FREE COMIC BOOK DAY!
FREE COMIC BOOK DAY!


just wanted to remind everyone that Saturday May 1st. is free comic book day. Support your Local Comic Shop!
 

Tsinatas

New member
Right on Mud Duck! I work right across the street from my local comic shop so I know where I'll be on my lunch break! :D Lots of good free books this year.
 

BarstoolProphet

New member
*peers down at his uniform --- and we're using that word loosely, here...*

Oh, come on! Plaid pants and horizontally striped shirt? Who designed this, anyway? And you call this a mop?
It's only got two ratty old strands of grease infested... whatever that is....
 

wiccanpony

Official Freak Bar Witch
what! you don't like ... well it could stand some bling .......... I have some BDSM nipple clamp .. now hold still
 

wiccanpony

Official Freak Bar Witch
todays laughs

> In Honor of Stupid People
> -------------------------
>
> ...some actual label instructions on consumer goods:
>
> 1.On a Sears hairdryer -- Do not use while sleeping.
>
> 2.On a bag of Fritos -- You could be a winner! No purchase necessary. Details inside.
>
> 3.On a bar of Dial soap -- "Directions: Use like regular soap,"
>
> 4.On some Swanson frozen dinners -- "Serving suggestion: Defrost."
>
> 5.On Tesco's Tiramisu dessert (printed on bottom) -- "Do not turn upside down."
>
> 6.On Marks & Spencer Bread Pudding -- "Product will be hot after heating."
>
> 7.On packaging for a Rowena iron -- "Do not iron clothes on body."
>
> 8.On Boot's Children Cough Medicine -- "Do not drive a car or operate machinery after taking this medication."
>
> 9.On Nytol Sleep Aid -- "Warning: May cause drowsiness."
>
> 10.On most brands of Christmas lights -- "For indoor or outdoor use only."
>
> 11.On a Japanese food processor -- "Not to be used for the other use."
>
> 12.On Sainsbury's peanuts -- "Warning: contains nuts."
>
> 13.On an American Airlines packet of nuts -- "Instructions: Open packet, eat nuts."
>
> 14.On a child's Superman costume -- "Wearing of this garment does not enable you to fly."
>
> 15.On a Swedish chainsaw -- "Do not attempt to stop chain with your hands or genitals
>
 

War Griffon

New member
*peers down at his uniform --- and we're using that word loosely, here...*

Oh, come on!
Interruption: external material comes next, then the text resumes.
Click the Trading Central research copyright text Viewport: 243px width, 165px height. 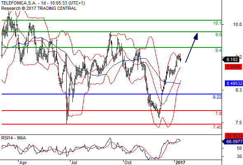pyautogui.click(x=39, y=8)
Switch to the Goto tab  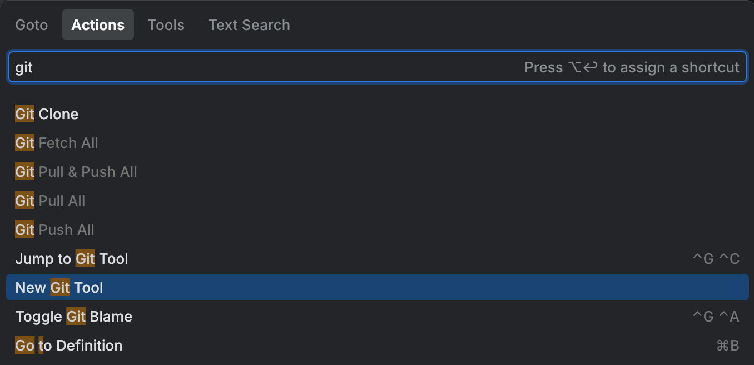tap(31, 24)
Plaid pants and horizontally striped shirt? Who designed this, anyway? And you call this a mop?
It's only got two ratty old strands of grease infested... whatever that is....
You got a shirt...think yourself lucky the girls are busy at the moment most mop boy's are luck if they get a thong or a mankini to wear.
Or are you only looking at the bar cleaning uniform and haven't ventured into the bottom of the box yet...
 

BarstoolProphet

New member
You got a shirt...think yourself lucky the girls are busy at the moment most mop boy's are luck if they get a thong or a mankini to wear.
Or are you only looking at the bar cleaning uniform and haven't ventured into the bottom of the box yet...

I'm afraid of the bottom of the box.
Nothing good ever comes from the bottom of the box.
Don't believe me?
Have you ever gotten a GOOD prize out of a Cracker Jack box?